The coal plant closures are being driven by the utility’s own analysis that found the bulk of the units were uneconomical to operate.

A total of $586 million could be saved by closing the 13 most expensive units by 2022, according to the analysis. Running the plants would cost more than power purchase agreements for solar and wind.

The plan calls for closing 1,457 MW of coal-fired capacity by the end of 2025; 2,874 MW by the end of 2030; and 4,485 MW by the end of 2038.

Between 2019 and 2025, PacifiCorp plans to shutter five coal-fired units in four states – Wyoming, New Mexico, Colorado and Arizona.

That will be followed between 2026 and 2030 by five units spread among three states – Wyoming, Colorado and Montana. The final phase will close three units in Wyoming and Utah.

Some of the units are jointly owned with other utilities, and closure agreements must be struck with the other owners, according to Chad Tepley, vice president of business policy at PacifiCorp’s Rocky Mountain Power subsidiary.

For example, five utilities – PacifiCorp, Tri-State Generation and Transmission Association, Salt River Project, Platte River Power Authority and Xcel Energy – have a share in the Craig Unit 2 in Craig, Colo. Tri-State is the plant operator.

“The joint-owners are continually engaged,” Tepley said. Discussions are ongoing. PacifiCorp has slated that Craig unit for retirement by 2030.

Tri-State said that there has been no decision on early retirement of the Craig unit. “We will continue to work with PacifiCorp and the other owners as we plan our transition to a cleaner energy portfolio in a reliable, affordable and responsible manner,” Mark Stutz, a Tri-State spokesman, said in an email.

To replace those coal-fired assets and provide for future demand, PacifiCorp is proposing to add wind and solar generation along with storage and new transmission lines to accommodate the new resources.

The IRP calls for 1,989 MW of new wind generation and nearly 1,821 MW of solar by 2023, including resources through customer partnerships.

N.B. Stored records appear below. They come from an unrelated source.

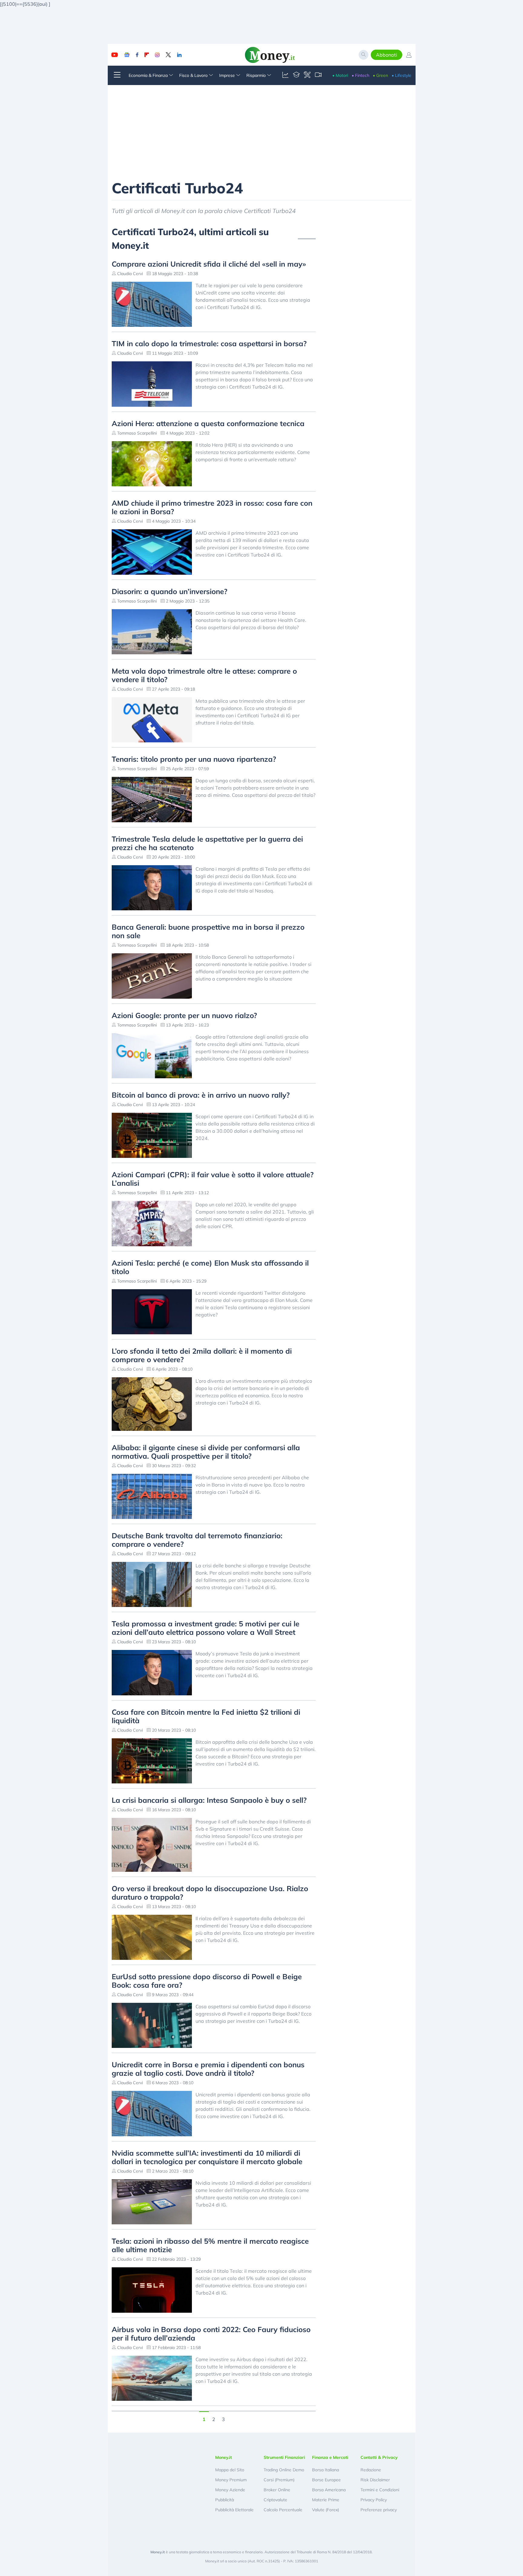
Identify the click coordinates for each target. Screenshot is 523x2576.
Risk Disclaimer (375, 2479)
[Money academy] (296, 75)
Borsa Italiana (325, 2469)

That will grow to 3,110 MW of wind and 5,186 MW of solar by 2038.

For the first time, PacifiCorp is including 2,821 MW battery storage in its planning, twinning 1,456 MW with solar installations. Solar+storage projects would be built in Oregon, Utah, Wyoming and Washington State.

The plan calls for 14 transmission projects to integrate the wind and solar projects into the grid at an estimated total cost of $2.7 billion.

“The transition in how we meet our customers’ energy needs is underway,” Link said. “With a focus on lower-cost renewable resources and strategic transmission investments, this plan allows us to continue to deliver reliable and low-cost energy.”